Когда я вернулся к дому Цицерона, входная дверь была забаррикадирована, и в нее впускались только те, кого знали в лицо и кому доверяли. Квинт и Аттик уже были в кабинете, когда я вошел туда. Я передал то, что сказал мне Курий, и показал запись речи Катилины.
— Ну, теперь он у меня в руках! — воскликнул Цицерон. — На этот раз он зашел слишком далеко.
Консул послал за лидерами сенатских фракций. За оставшееся время нас посетило их не меньше десятка, включая Гортензия и Катулла. Цицерон показывал им то, что сказал Катилина, вместе с анонимной запиской, предупреждавшей об убийстве. Но когда хозяин отказался открыть свой источник («я дал слово»), я увидел, что многие, особенно Катулл, который когда-то был большим другом Катилины, стали относиться к информации скептически. Расстроенный их реакцией, Цицерон стал терять уверенность в себе. В политике случаются моменты, так же как и в жизни, когда все, чтобы ты ни сделал, — плохо. И именно сейчас была такая ситуация. Проводить выборы, никому ничего не сказав, было сумасшествием. С другой стороны, их перенесение на более позднее время выглядело бы сейчас паникерством. Цицерон провел бессонную ночь, размышляя над тем, что должен сказать в Сенате утром. Эта ночь сказалась на нем. Он выглядел как человек, переживающий сильный стресс.
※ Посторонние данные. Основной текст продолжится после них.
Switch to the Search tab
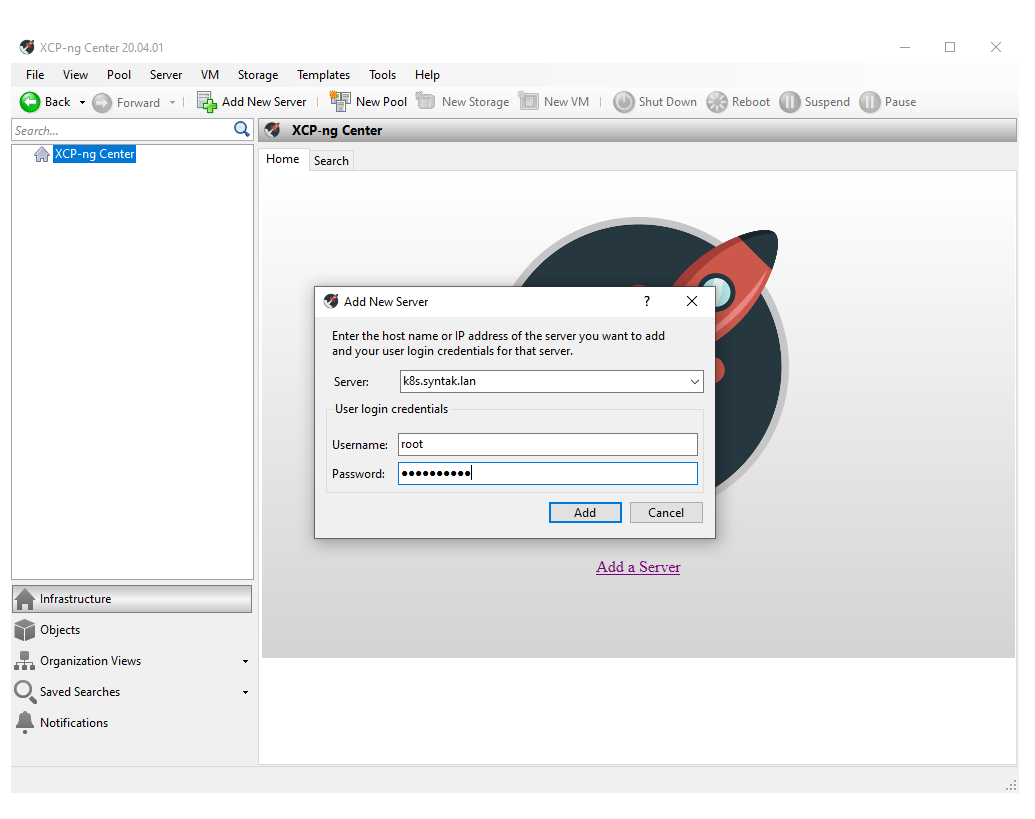 pyautogui.click(x=331, y=161)
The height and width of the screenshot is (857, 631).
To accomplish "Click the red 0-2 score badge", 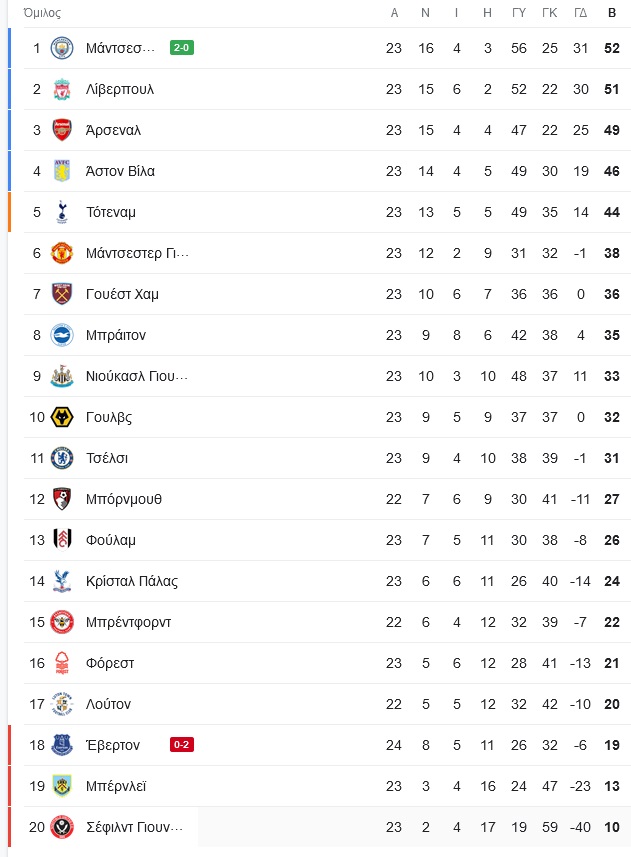I will coord(181,745).
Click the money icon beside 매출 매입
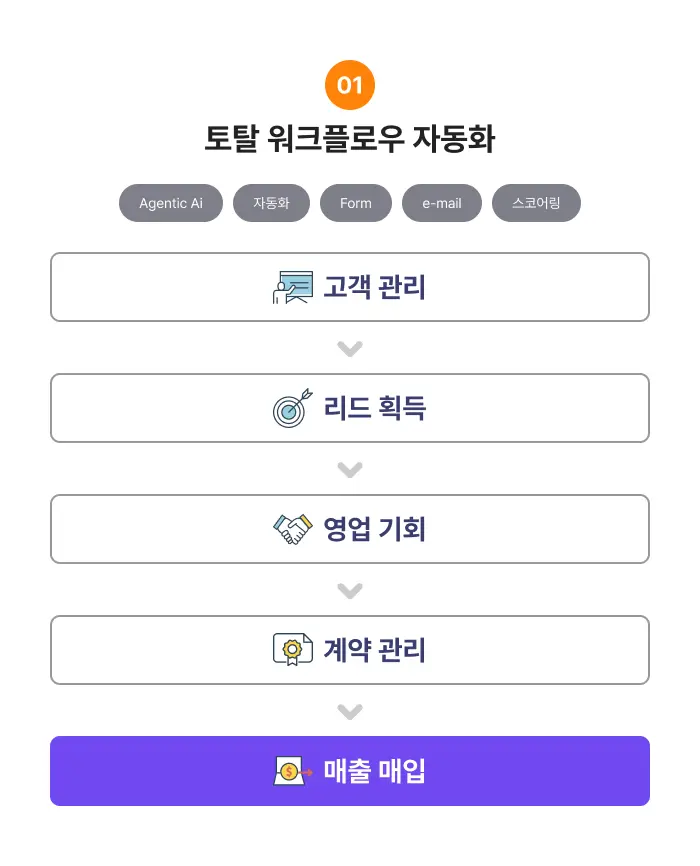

В то утро, когда Сенат возобновил работу, на скамьях не было ни одного свободного места. Знамения были изучены и двери открылись сразу после восхода солнца. И тем не менее уже чувствовалась летняя жара. Все ждали ответа на один вопрос: состоятся ли выборы консулов или нет? Снаружи Форум был полон жителей Рима, в основном сторонников Катилины, и их требования разрешить выборы, выкрикиваемые злыми голосами, были хорошо слышны в зале. За городскими стенами, на Марсовом поле, устанавливались овечьи загоны и урны для голосования. Когда Цицерон встал, я увидел Катилину, сидящего на первой скамейке, окруженного приятелями и, как всегда, абсолютно спокойного. Цезарь со скрещенными на груди руками располагался неподалеку.